As maritacas gritam. São gritalhonas por natureza. A vida é bela. Olho o verde ao meu redor, para onde quer que eu olhe vejo o verde. Beleza, beleza e esperança. Sinal de vida – onde há verde, há vida. Pena que quando andamos nesta cidade seca sintamos tanta falta de árvores. A irresponsabilidade humana é sem limites. Esta cidade é chamada de – Sem limites. É ou era? Há limites para a estupidez humana. Esta última frase parece fora de contexto, mas o que é fora de contexto nesta vida louca? As coisas estão caminhando para o passado. Mas no passado havia muito mais verde, muito mais vida. Foi D. Pedro II quem começou a se preocupar com a preservação das nossas florestas. Os governantes pioram. O progresso faz o homem regredir.

Um bem-te-vi canta. Um bem-te-vi grita. Como se soubesse que o homem está ficando surdo, o bem-te-vi grita. Sempre me lembro de Cecília de Meireles e o seu bem-te-vi caprichoso, modernoso. Era um bem-te-vi econômico. Dizia apenas “te-vi”. Será que não nos via bem? Logo estaria dizendo muito menos. Estaria dizendo apenas “vi”. A verdade é que os animais têm o seu habitat invadido. Os sabiás mudam os seus hábitos. Começam a cantar com o escuro, noite ainda. É quando ainda têm paz. Uma relativa paz.

Falei de Cecília Meireles é não é para menos. Dia 7 de novembro comemoramos os 120 anos de Cecília Meireles. Foi uma vida de muita poesia. Cecília Meireles foi dos poetas que mais escreveram. Muitos poemas de alta qualidade. Manuel Bandeira escreveu pouco. Tamanho não é documento. Drummond, Murilo, Pessoa escreveram muito, muitíssimo.
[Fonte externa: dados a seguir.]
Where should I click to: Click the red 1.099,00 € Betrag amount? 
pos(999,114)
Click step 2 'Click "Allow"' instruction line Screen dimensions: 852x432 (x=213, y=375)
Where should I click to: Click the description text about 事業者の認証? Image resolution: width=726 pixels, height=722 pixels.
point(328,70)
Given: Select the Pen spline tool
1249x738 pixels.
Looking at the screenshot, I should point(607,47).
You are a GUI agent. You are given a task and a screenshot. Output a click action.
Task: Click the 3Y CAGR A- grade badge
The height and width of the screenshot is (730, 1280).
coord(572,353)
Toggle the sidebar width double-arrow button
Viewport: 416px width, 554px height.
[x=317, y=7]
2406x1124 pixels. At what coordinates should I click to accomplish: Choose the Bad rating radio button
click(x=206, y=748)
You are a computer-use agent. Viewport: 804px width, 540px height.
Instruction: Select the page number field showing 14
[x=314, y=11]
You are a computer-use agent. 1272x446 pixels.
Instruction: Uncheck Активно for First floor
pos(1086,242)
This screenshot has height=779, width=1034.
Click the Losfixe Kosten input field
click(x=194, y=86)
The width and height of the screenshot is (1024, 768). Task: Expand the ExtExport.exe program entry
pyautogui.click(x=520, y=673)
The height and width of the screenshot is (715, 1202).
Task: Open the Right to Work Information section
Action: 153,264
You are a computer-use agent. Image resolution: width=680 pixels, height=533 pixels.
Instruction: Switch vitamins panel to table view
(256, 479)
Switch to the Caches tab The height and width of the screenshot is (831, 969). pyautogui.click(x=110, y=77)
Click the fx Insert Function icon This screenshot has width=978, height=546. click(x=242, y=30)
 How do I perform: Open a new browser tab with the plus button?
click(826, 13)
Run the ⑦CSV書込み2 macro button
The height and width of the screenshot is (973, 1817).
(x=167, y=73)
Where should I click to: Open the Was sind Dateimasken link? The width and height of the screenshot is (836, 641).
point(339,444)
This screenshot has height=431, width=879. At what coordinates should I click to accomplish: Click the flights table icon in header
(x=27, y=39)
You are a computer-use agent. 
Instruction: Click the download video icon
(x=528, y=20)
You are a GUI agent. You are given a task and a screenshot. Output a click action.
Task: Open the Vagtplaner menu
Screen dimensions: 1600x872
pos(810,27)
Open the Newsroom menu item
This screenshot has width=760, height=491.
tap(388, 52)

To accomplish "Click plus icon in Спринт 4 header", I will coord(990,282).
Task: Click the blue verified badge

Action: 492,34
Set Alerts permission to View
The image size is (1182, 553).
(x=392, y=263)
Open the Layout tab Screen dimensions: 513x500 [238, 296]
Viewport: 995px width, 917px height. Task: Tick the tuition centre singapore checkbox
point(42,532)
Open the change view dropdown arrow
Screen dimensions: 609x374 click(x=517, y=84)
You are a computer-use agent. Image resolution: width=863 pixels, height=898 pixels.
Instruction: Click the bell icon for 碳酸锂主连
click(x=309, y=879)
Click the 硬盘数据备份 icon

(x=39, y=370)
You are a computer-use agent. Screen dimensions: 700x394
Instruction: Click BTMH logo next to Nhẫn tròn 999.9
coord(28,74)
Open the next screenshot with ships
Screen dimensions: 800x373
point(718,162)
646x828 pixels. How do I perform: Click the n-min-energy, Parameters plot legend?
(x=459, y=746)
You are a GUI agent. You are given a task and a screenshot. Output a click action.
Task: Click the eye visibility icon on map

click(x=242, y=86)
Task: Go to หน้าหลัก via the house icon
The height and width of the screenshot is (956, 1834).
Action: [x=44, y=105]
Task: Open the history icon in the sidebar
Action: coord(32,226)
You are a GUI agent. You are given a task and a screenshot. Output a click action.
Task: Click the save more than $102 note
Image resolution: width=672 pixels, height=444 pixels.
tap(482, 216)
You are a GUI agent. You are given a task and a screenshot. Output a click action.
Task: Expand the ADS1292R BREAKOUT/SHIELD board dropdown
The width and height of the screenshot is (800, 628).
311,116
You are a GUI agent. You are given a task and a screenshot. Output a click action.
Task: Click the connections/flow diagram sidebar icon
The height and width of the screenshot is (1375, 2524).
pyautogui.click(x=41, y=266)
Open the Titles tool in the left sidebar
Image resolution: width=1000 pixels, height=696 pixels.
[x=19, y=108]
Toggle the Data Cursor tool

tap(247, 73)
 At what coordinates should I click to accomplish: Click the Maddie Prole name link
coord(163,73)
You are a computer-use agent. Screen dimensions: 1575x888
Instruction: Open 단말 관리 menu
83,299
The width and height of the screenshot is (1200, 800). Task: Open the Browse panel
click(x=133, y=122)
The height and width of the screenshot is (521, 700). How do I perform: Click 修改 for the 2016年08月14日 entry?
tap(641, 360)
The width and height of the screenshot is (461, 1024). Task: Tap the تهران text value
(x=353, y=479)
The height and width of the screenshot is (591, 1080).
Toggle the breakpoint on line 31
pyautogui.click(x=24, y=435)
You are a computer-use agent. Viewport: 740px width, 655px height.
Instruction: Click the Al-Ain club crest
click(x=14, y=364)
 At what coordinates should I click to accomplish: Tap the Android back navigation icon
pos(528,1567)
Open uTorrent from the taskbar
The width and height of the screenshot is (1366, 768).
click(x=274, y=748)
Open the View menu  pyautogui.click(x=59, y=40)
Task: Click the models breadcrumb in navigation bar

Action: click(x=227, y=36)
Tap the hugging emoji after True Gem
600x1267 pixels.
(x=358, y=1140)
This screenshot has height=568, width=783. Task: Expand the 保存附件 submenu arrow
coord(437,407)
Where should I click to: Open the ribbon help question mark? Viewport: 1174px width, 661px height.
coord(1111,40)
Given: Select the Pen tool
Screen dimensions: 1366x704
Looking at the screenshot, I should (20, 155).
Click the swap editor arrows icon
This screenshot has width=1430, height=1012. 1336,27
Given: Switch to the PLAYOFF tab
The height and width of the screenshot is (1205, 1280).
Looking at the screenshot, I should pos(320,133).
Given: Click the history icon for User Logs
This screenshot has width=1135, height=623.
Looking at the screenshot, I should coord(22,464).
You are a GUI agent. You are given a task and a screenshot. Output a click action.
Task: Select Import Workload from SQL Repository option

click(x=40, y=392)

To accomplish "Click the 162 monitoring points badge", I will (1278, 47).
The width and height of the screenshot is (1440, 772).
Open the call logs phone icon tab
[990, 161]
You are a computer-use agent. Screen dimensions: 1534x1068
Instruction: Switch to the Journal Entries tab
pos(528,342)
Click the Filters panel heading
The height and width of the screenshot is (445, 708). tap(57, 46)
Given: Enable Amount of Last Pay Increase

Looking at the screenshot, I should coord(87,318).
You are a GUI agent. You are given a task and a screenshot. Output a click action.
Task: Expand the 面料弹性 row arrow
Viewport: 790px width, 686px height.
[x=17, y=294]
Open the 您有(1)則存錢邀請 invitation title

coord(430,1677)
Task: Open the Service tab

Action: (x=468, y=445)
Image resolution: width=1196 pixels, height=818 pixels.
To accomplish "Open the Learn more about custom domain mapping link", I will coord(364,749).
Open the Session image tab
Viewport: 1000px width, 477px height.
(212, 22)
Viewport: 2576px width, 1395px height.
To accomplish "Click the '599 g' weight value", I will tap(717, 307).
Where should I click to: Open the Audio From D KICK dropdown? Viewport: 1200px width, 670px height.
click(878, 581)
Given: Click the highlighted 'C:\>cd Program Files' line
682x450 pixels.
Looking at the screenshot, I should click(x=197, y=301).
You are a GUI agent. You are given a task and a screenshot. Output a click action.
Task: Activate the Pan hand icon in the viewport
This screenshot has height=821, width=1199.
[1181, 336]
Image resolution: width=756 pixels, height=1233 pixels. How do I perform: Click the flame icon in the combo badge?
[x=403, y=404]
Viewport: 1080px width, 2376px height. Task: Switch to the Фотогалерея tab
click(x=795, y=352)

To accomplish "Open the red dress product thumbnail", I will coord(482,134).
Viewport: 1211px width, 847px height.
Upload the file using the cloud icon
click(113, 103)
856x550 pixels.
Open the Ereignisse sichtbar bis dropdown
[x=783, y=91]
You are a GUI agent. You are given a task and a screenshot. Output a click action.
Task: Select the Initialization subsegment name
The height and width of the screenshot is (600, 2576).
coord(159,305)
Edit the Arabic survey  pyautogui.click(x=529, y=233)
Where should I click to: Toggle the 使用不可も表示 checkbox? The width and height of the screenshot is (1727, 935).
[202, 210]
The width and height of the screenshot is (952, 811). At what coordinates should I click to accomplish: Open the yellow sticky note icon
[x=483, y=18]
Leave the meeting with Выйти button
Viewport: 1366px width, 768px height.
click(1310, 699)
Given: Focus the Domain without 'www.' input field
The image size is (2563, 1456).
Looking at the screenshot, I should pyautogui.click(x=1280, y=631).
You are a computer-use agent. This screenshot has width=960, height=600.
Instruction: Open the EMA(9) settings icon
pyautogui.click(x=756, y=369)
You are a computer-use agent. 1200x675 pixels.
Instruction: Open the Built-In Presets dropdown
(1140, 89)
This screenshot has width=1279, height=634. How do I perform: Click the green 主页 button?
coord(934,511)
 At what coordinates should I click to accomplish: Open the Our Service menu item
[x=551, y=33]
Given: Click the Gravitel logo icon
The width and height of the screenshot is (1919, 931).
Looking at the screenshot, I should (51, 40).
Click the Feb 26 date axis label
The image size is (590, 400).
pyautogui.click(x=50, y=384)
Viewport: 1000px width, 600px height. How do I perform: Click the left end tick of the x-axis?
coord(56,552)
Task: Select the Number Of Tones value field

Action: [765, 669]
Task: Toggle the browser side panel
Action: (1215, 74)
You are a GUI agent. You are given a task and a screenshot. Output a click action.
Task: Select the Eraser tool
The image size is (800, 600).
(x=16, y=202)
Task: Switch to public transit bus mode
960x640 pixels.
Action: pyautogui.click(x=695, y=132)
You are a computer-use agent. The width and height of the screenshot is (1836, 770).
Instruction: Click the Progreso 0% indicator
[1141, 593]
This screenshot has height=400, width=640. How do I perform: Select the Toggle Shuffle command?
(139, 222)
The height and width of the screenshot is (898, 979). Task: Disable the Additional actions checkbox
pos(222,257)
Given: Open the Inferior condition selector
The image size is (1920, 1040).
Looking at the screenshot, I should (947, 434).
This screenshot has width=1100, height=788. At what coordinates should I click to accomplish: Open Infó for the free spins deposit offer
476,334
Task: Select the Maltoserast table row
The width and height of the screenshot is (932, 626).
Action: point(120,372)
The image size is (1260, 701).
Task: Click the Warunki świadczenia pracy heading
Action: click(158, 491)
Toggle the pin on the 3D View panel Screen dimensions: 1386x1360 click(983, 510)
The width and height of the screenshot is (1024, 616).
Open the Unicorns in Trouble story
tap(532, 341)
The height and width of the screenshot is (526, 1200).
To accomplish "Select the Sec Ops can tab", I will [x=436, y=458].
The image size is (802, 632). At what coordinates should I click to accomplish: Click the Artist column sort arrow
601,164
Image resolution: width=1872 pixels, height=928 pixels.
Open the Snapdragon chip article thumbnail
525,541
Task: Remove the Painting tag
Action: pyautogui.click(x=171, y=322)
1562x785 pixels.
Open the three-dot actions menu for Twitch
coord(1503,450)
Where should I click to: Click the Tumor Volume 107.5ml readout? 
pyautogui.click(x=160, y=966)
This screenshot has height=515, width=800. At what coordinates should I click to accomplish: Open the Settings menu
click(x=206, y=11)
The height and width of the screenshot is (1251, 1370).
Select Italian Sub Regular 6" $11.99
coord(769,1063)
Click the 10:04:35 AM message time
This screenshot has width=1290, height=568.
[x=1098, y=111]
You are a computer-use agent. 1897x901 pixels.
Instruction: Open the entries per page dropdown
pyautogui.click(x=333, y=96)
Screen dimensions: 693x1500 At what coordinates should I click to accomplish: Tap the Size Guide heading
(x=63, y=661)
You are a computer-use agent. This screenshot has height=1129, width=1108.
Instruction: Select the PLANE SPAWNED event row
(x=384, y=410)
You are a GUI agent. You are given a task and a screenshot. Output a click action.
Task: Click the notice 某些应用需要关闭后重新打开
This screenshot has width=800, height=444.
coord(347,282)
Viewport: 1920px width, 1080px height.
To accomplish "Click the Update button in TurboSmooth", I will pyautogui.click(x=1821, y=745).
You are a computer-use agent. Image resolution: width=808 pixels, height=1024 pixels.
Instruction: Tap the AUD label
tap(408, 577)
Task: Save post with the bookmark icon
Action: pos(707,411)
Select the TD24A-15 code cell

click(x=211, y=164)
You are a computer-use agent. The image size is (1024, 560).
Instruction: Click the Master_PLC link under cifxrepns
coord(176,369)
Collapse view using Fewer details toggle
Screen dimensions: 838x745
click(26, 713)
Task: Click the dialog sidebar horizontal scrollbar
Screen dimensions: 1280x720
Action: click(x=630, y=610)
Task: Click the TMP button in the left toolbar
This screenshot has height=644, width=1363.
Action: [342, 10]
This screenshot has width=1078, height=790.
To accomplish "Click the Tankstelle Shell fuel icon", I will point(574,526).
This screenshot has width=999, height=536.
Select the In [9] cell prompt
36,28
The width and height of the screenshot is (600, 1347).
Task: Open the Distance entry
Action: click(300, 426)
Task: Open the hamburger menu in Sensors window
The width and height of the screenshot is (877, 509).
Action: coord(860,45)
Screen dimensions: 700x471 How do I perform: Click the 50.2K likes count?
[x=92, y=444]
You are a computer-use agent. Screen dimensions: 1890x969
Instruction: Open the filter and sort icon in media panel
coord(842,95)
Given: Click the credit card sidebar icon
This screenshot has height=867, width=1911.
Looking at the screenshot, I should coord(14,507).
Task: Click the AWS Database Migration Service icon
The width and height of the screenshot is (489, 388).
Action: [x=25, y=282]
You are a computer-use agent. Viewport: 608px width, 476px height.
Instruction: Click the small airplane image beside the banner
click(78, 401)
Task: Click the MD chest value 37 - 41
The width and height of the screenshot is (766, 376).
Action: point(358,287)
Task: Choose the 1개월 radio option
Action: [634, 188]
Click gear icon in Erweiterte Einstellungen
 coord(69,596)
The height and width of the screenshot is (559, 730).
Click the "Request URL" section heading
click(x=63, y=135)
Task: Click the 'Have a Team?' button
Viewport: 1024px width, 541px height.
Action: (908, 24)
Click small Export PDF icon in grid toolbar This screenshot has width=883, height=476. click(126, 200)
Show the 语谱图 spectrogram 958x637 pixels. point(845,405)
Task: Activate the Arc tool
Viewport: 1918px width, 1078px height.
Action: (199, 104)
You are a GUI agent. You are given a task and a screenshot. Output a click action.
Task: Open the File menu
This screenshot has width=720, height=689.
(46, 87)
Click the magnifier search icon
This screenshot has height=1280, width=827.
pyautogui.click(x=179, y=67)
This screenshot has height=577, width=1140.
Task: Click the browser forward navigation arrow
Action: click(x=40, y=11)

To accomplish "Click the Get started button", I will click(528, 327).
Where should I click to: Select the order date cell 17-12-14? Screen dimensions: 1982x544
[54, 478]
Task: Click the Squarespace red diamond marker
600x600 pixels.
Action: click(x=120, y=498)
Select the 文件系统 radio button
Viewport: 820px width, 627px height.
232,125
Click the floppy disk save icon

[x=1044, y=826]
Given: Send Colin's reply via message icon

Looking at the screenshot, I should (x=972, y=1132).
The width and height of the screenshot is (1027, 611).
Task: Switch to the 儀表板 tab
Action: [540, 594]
Aprendemos com Cecília Meireles: “Escrevo porque o instante existe/ e a minha vida está completa.” Mas também que o tempo passa implacável, que nem percebemos: “Eu não dei por esta mudança/ tão simples, tão certa, tão fácil. / Em que espelho ficou perdida/ a minha face?” Aprendamos a viver a nossa vida “completa”.